Trump Media e Rumble dizem que Moraes extrapolou atribuições e pedem continuidade nos EUA

Defesa contesta imunidade soberana do ministro e solicita que processo siga na Justiça americana

Por Ana Raquel |GNEWSUSA 

A Trump Media e a plataforma de vídeos Rumble apresentaram nesta terça-feira (14) à Justiça dos Estados Unidos uma resposta ao pedido da Advocacia-Geral da União (AGU), que solicita a extinção da ação movida contra o ministro do Supremo Tribunal Federal (STF), Alexandre de Moraes. Na manifestação, a defesa das empresas pede que o processo seja mantido e sustenta que o ministro excedeu os limites de sua atuação ao direcionar decisões judiciais brasileiras a empresas sediadas nos Estados Unidos.

Segundo a petição, os advogados argumentam que Moraes não teria direito à imunidade soberana, por entenderem que os atos questionados teriam sido praticados além das atribuições legais do cargo. A defesa afirma que o ministro tentou fazer cumprir decisões da Justiça brasileira diretamente contra empresas norte-americanas, sem recorrer aos mecanismos internacionais previstos para esse tipo de cooperação jurídica.

Defesa afirma que Moraes atuou em caráter pessoal

Um dos principais argumentos apresentados é que Moraes teria agido em caráter pessoal, e não em nome do Estado brasileiro, ao expedir ordens direcionadas a empresas sediadas nos Estados Unidos.

Os advogados classificam essas medidas como atos ultra vires, expressão jurídica utilizada para indicar condutas que extrapolam a autoridade legal de um agente público.

Na avaliação da defesa, o ministro excedeu sua competência ao buscar produzir efeitos diretos em território norte-americano por meio de decisões da Justiça brasileira.

Com base nesse entendimento, a Trump Media e a Rumble sustentam que Alexandre de Moraes não estaria protegido pela imunidade soberana normalmente invocada por autoridades públicas quando atuam oficialmente em nome de seus países.

Defesa afirma que o Brasil não é parte da ação

A petição também contesta a posição da AGU de que a República Federativa do Brasil seria parte indispensável no processo.

Segundo os advogados, a ação não foi proposta contra o Estado brasileiro, mas exclusivamente contra Alexandre de Moraes.

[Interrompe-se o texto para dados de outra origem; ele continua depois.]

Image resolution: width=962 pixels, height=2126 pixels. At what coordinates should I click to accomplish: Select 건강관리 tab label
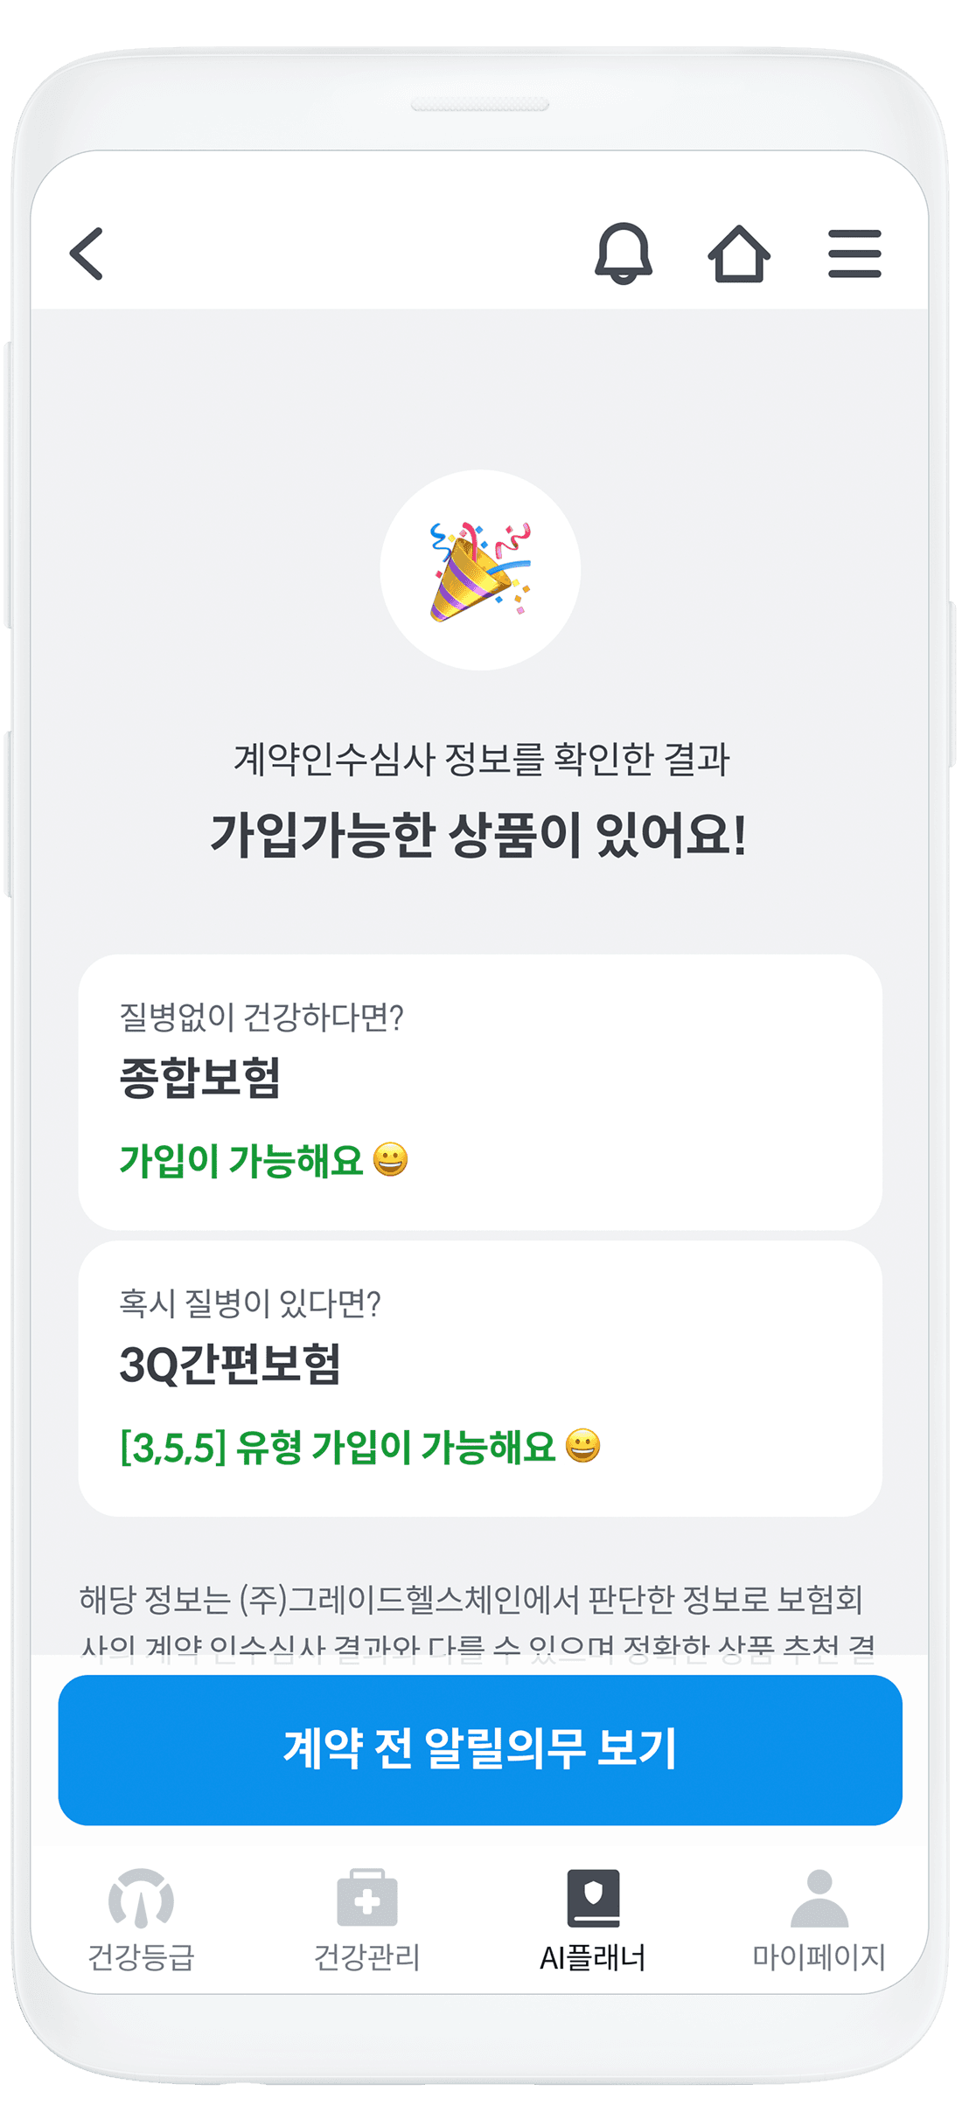pyautogui.click(x=367, y=1957)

A defesa destaca que:

• Não há pedido de condenação contra a União ou o Tesouro Nacional;

• O processo busca discutir apenas os atos atribuídos ao ministro;

• Não existe pedido de responsabilização do governo brasileiro.

Justiça da Flórida

Outro argumento da defesa é que a Justiça Federal da Flórida possui competência para analisar o caso, uma vez que, segundo a petição, Moraes teria direcionado ordens judiciais a empresas sediadas naquele estado americano.

Os advogados afirmam que esse contato seria suficiente para justificar a jurisdição da Corte norte-americana.

Defesa vê contradição na posição do governo brasileiro

A manifestação também afirma que existe uma contradição na posição apresentada pelo governo brasileiro.

Os advogados citam a doutrina do judicial estoppel, segundo a qual uma parte não pode defender posições incompatíveis em processos distintos.

Segundo a defesa, o próprio governo brasileiro sustenta que as decisões judiciais nacionais não possuem efeito extraterritorial e que determinações destinadas a empresas estrangeiras devem seguir mecanismos previstos em tratados internacionais, como o Acordo de Assistência Jurídica Mútua (MLAT) e a Convenção da Haia.

Na avaliação da Trump Media e da Rumble, ao pedir a extinção da ação nos Estados Unidos, o governo brasileiro passa a defender um entendimento diferente daquele apresentado anteriormente sobre os efeitos das decisões judiciais brasileiras.

Pedido à Justiça americana

Ao final da manifestação, os advogados pedem que a Justiça dos Estados Unidos rejeite o pedido da AGU para extinguir a ação e permita o prosseguimento do processo contra Alexandre de Moraes.

A ação foi proposta pela Trump Media e pela Rumble para contestar decisões relacionadas à remoção de conteúdos e ao bloqueio de perfis em plataformas digitais, que, segundo as empresas, produziram efeitos sobre companhias sediadas nos Estados Unidos.

A Justiça norte-americana deverá analisar os argumentos apresentados tanto pela defesa quanto pela Advocacia-Geral da União antes de decidir se o processo seguirá em tramitação.